WHAT YOU SHOULD DO: Go through the material and tally the lines containing the string "icon". Give the total alone.

STUDY MATERIAL:
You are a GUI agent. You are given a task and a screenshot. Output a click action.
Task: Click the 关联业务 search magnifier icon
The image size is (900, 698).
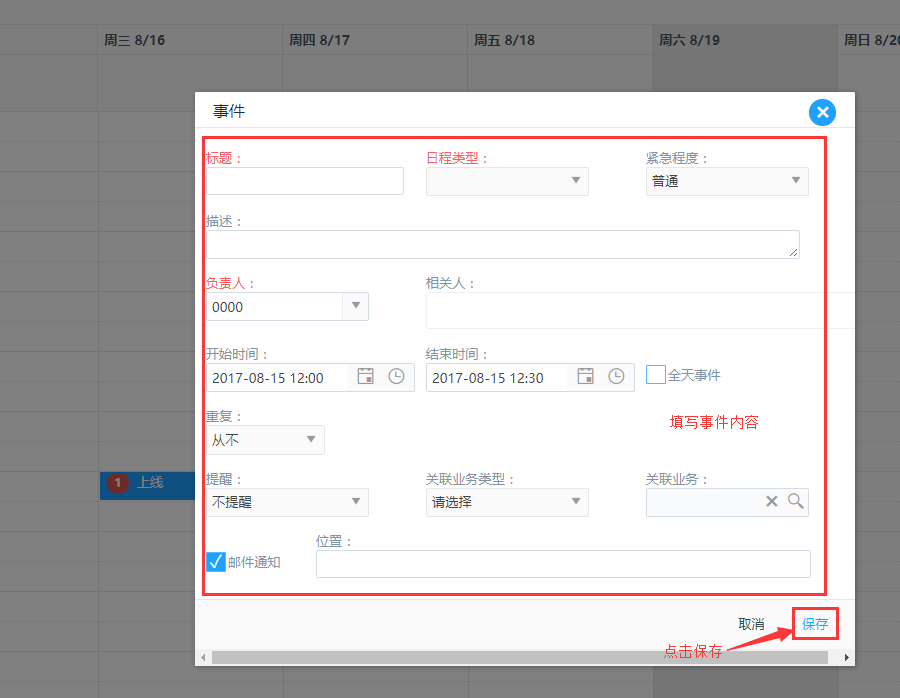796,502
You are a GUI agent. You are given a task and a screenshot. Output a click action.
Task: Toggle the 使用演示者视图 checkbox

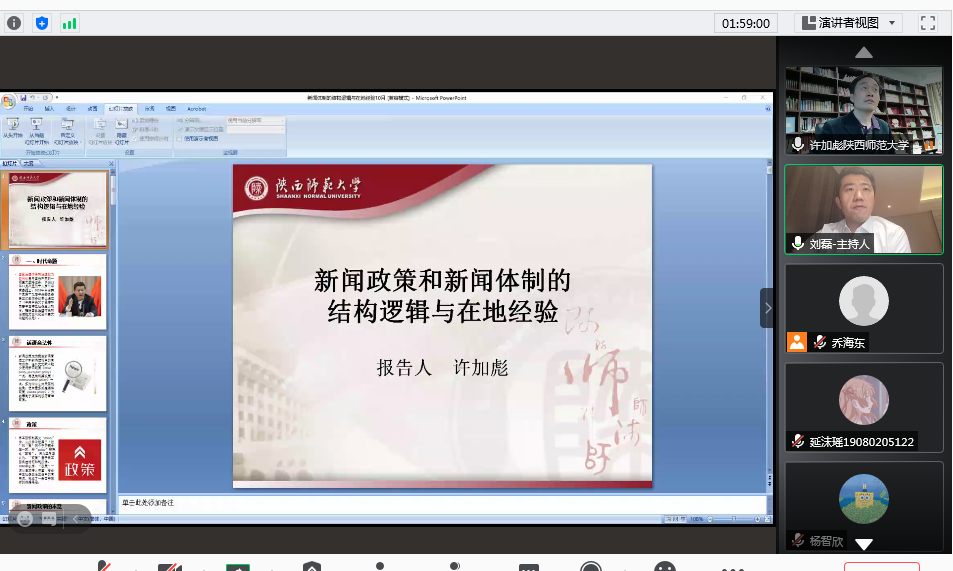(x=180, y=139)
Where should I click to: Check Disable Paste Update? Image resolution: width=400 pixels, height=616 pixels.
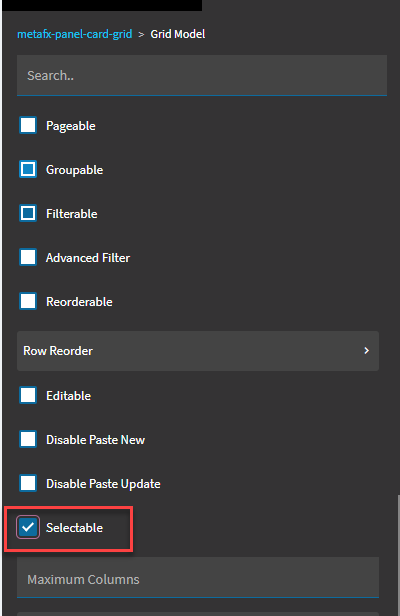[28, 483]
--
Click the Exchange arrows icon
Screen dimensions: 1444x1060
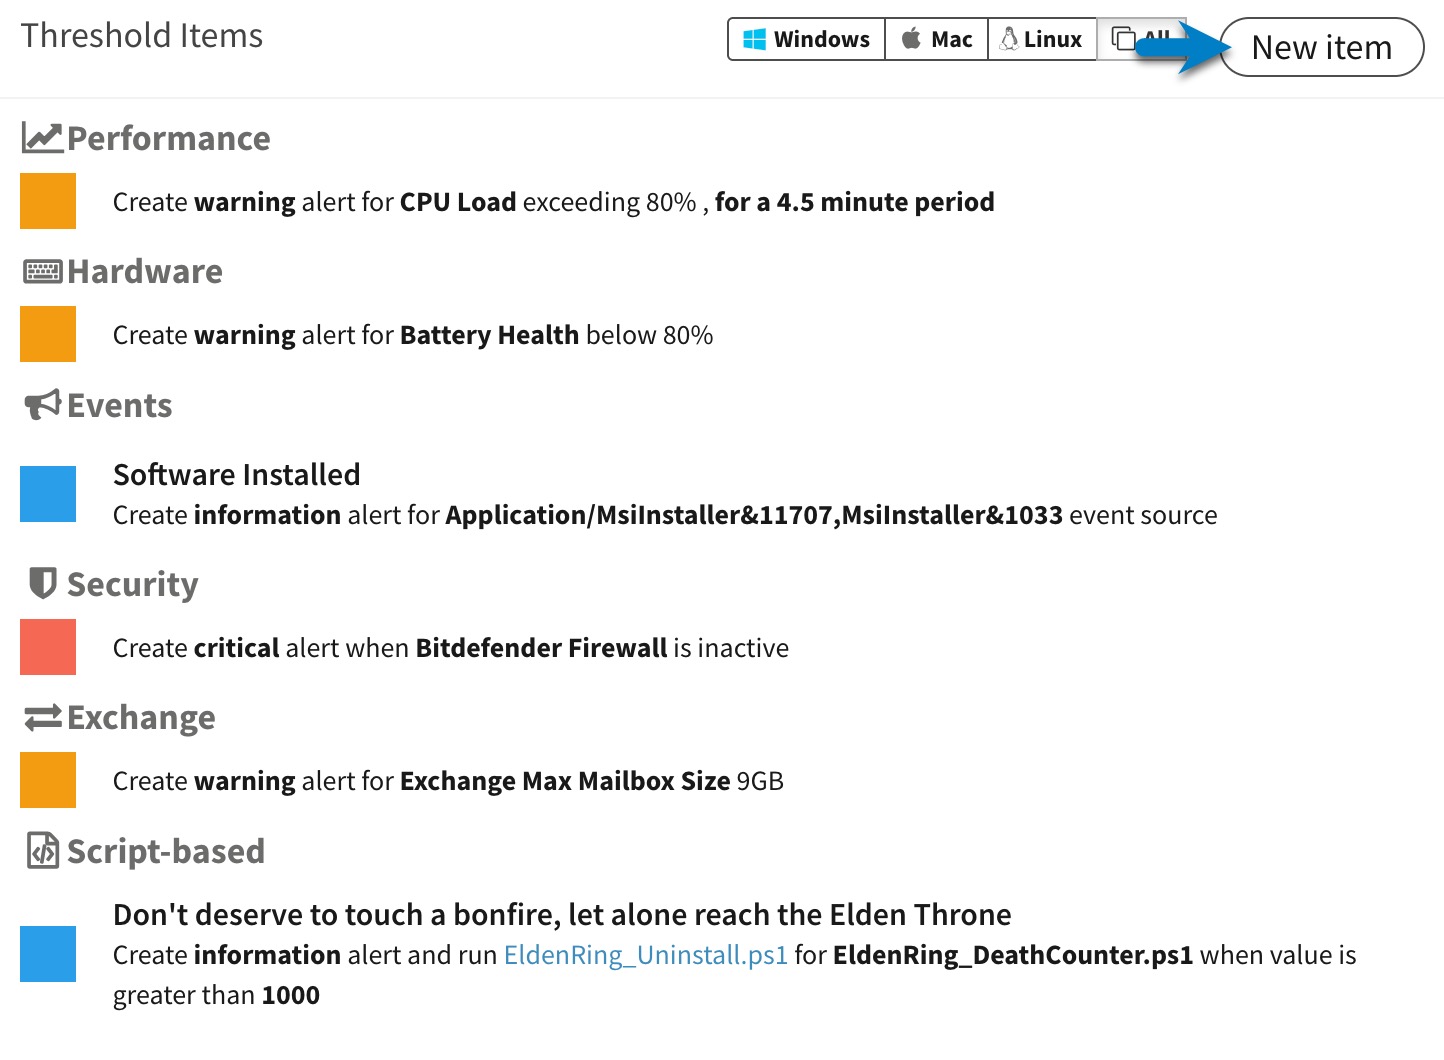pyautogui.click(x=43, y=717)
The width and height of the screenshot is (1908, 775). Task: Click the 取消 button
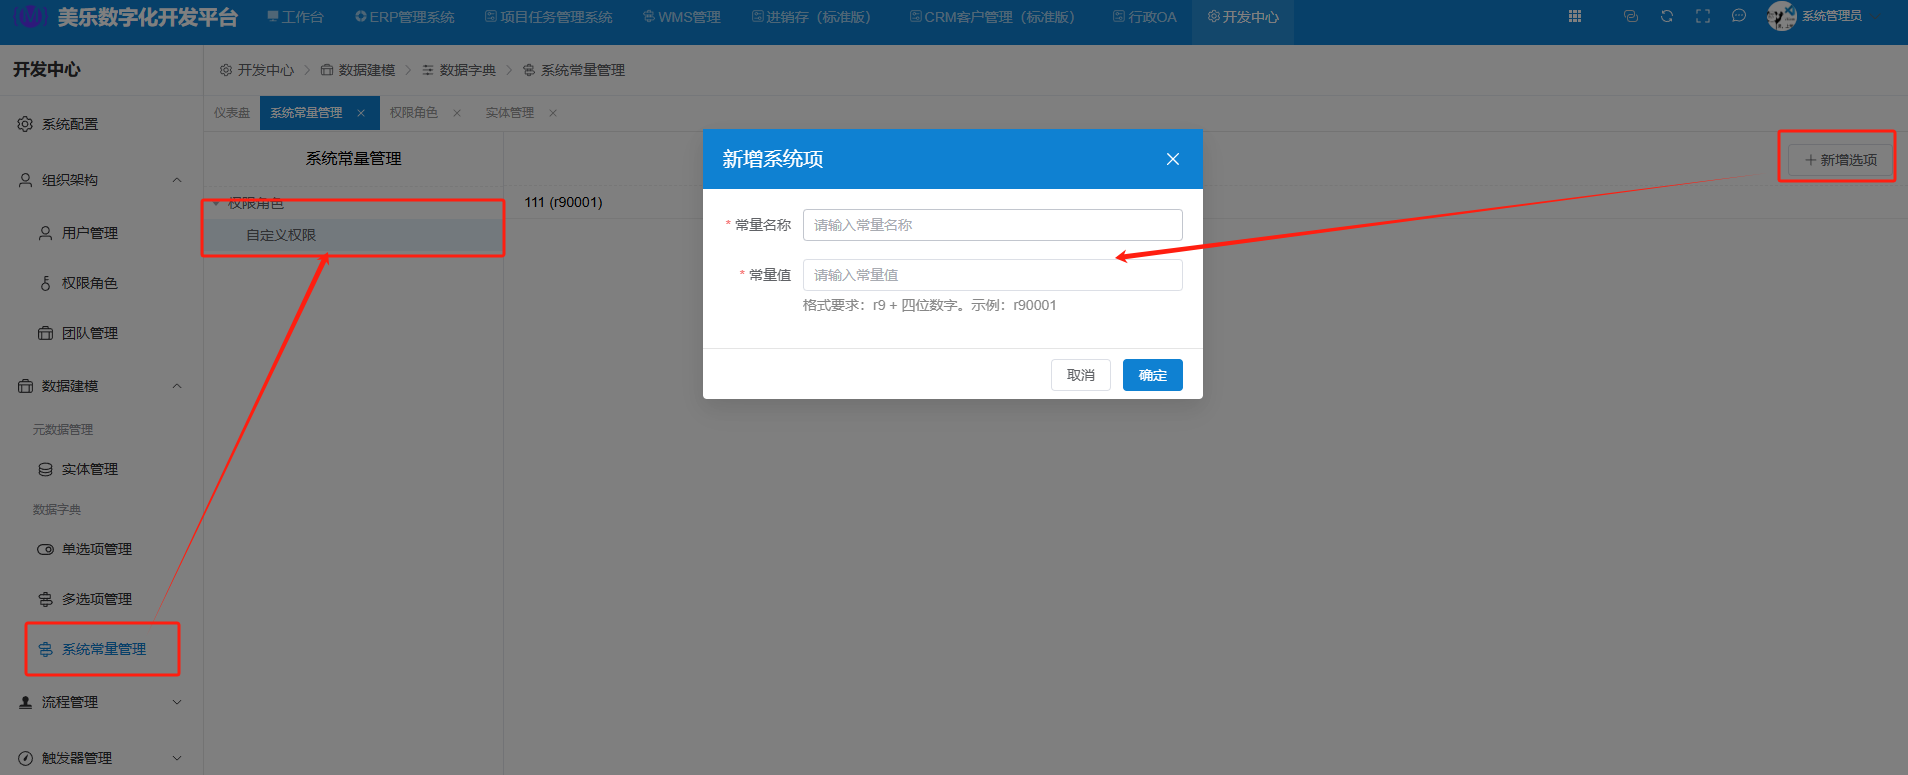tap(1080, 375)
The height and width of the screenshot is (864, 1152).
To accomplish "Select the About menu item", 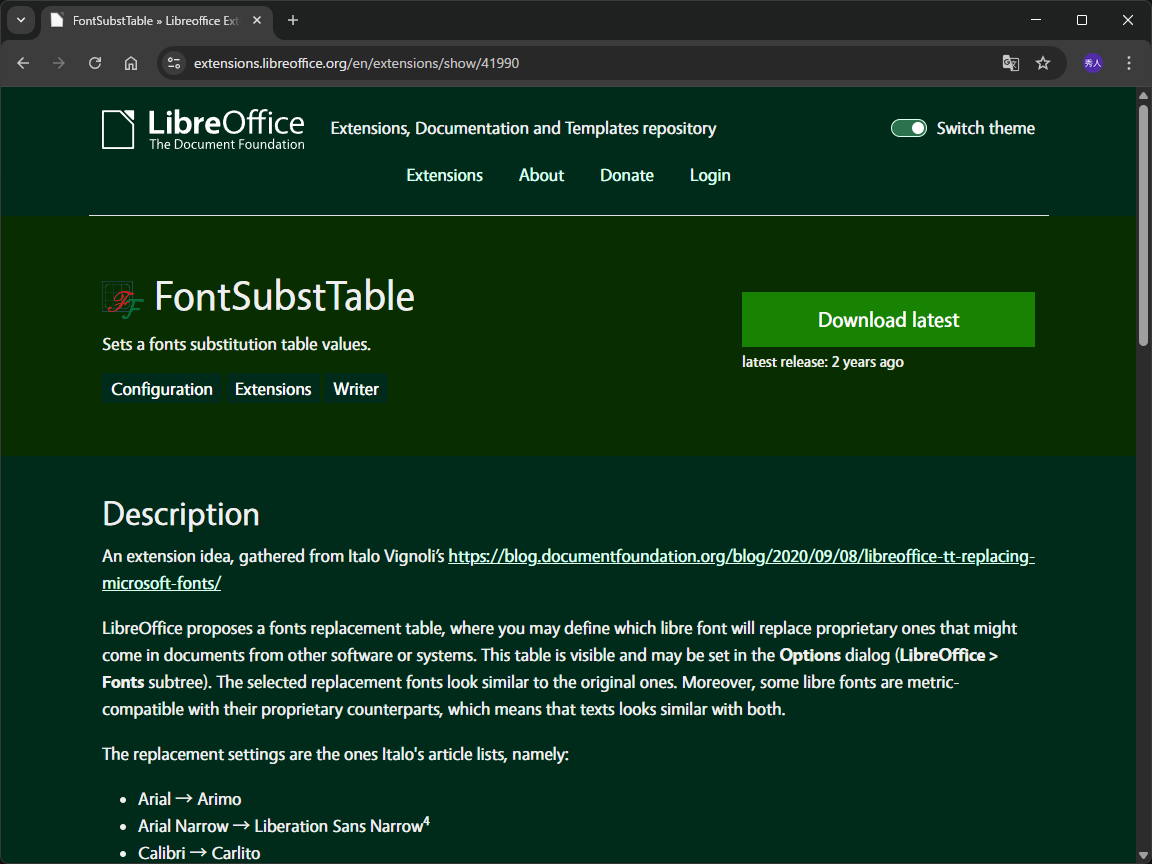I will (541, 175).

EXPECTED ANSWER: 2